I’m fortunate, Dasheroo has an awesome team. From the 5 co-founders to the balance of our 12-person squad. For one, we have great chemistry and for the most part have all worked with each other at some point in our careers, so there is a ton of familiarity and respect among us all. Great communication is also key. As a distributed team, we take are heavy users of tools like Slack, Basecamp & Zoom. We have daily stand-ups where we hold a scrum-style ‘activities & blockers’ meeting, 1:1s and each Monday the 5 of us co-founders hold a weekly operations meeting. For this week’s startup lessons I’m focusing on the weekly Ops meeting.
Before we launched, a lot of our Ops meeting focus was around product and development deliverables.
But during a recent 1:1 with Josh, he brought up just this fact: “We all know each other, trust each other, and like each other, but are we really digging into the KPIs and discussing what we need to do to move the business forward?” The answer was…No.
I think we let that ‘familiarity’ aspect of the chemistry between the 5 of us get the best of us. Our ops meetings slowly turned into a ‘how’d the weekend go?’ and took on more of something I hate: an unproductive ‘status meeting’ where we updated a few top line goals and then passed the baton to the next co-founder. Ugh!
Let me remind you – one of the main reasons Dasheroo exists is because, during a stint at another company, I turned one of those ‘status meetings’ into what I renamed the Triple S (Sell Some S*^t!). And what that meant was that everyone in the meeting reported on their main KPIs, how each person’s activities affected the others and overall, how we could work together to make sure what we were focused on really helped drive business success.

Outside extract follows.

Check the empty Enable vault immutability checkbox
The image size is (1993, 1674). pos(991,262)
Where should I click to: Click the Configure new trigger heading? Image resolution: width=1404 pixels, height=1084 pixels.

So, the new format? KPI driven (what tool do you think we’ll use to report on those?!) with an accountability and group brainstorming perspective.
So here are the key business analytics we now focus on, and they should be obvious:
- Website sessions and key sources
- # signups (SU)
- SU conversion rate
- % SU who connected an Insight (this is an indicator of activity and engagement)
- Conversion rate to a paid plan – We’ll expand this into a cohort analysis
- Churn (we need to define this)
- Revenue
The result after the first few ‘revamped’ ops meetings? Tremendous. For instance, as Janine was talking about the growth of our SEO and how our keyword targeted landing pages are helping capture mid to long tail traffic, James our VP Engineering noted that we should build a developer-focused landing page. Great! And that’s just one small win.
If this format sounds obvious, maybe you’re ahead of the game. But I challenge everyone reading to take a fresh look at your periodic (our is weekly) ops-style meeting and see if you are digging into and discussing your key performance indicators, and how you as a team can maximize your success.